Julien, a London native who began as a painter, is developing a screenplay involving a series of stories about black intellectuals that take place in London and New York and “have a lot to do with sex.” He also hopes to do a film about Sir Roger Casement, an eminent British government official and one of the principal martyrs in the Irish revolt against British rule--and also the purported keeper of homosexual diaries. He also would like to do a film of James Baldwin’s “Giovanni’s Room.”
Julien stressed that both black American music and black American independent filmmakers have been crucial for the emerging black British culture.
“In politics and music everybody looks to America for inspiration--and still does,” he said. “In 1977, British black culture was nowhere to be found within the dominant culture.
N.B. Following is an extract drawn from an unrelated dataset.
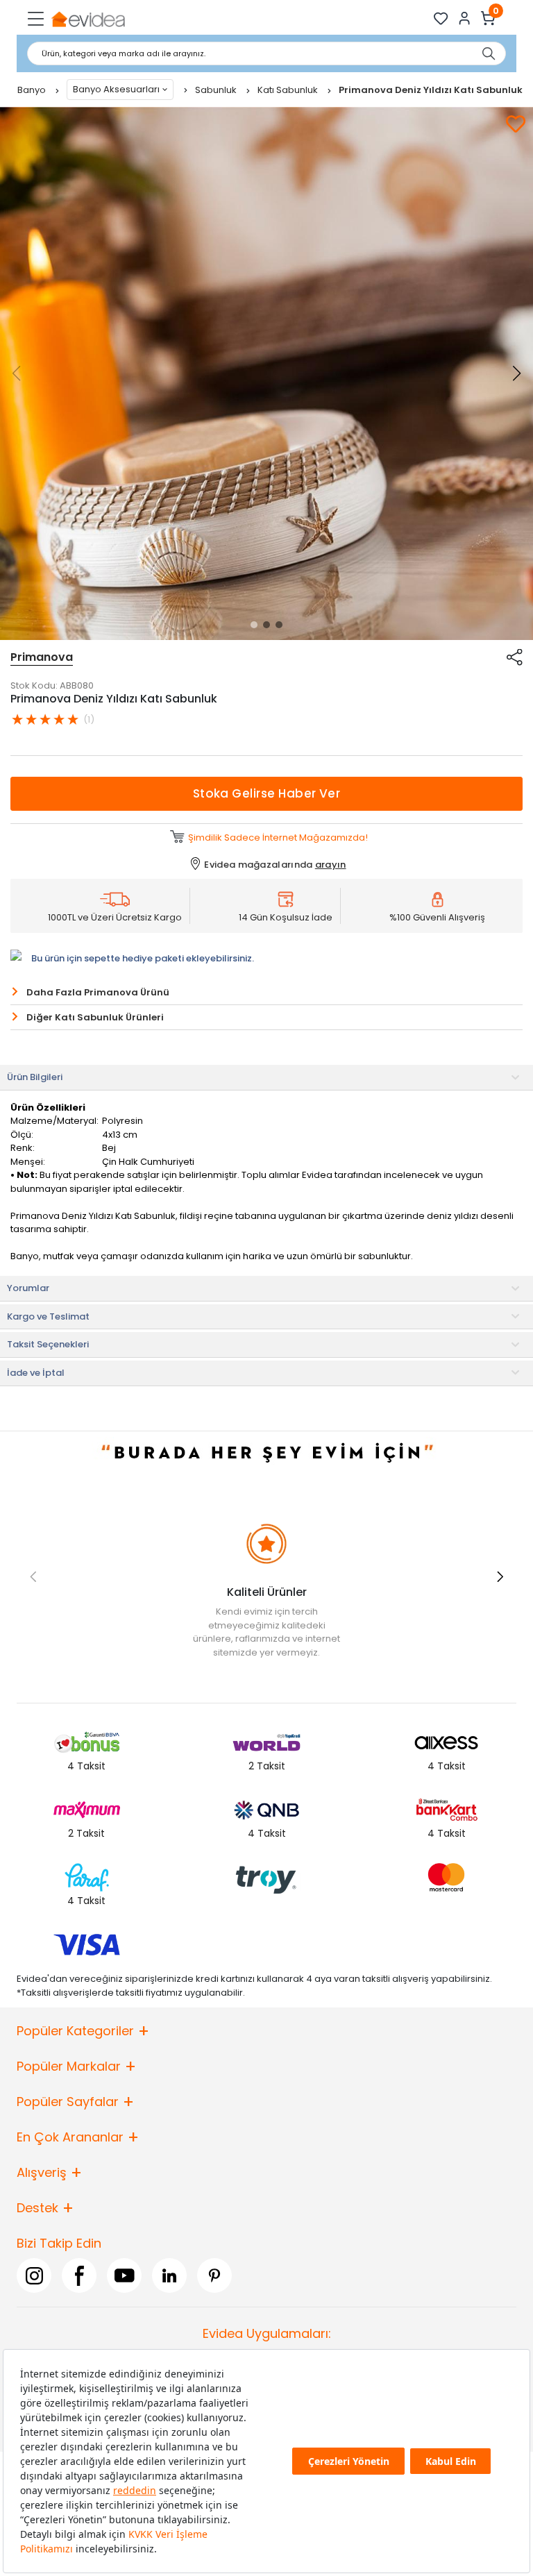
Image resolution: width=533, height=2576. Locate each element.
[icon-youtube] (124, 2275)
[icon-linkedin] (169, 2275)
With Thatcher things started turning to the right, yet oddly enough, we were able to produce a counterculture in the ‘80s, something like the Harlem Renaissance with black filmmakers, painters and photographers emerging. Channel 4 has been responsible for a whole generation of black young people doing lots of different things.
“But I’m pessimistic about the ‘90s. It would be difficult for me to try to make ‘Looking for Langston’ now. It has meant that I have had to become more commercial, but then I’m interested in pushing my ideas into the mainstream. So-called marginal films have become more central, haven’t they? Look at ‘Paris Burning’ and ‘My Own Private Idaho.’ I hope ‘Young Soul Rebels’ can be part of that.”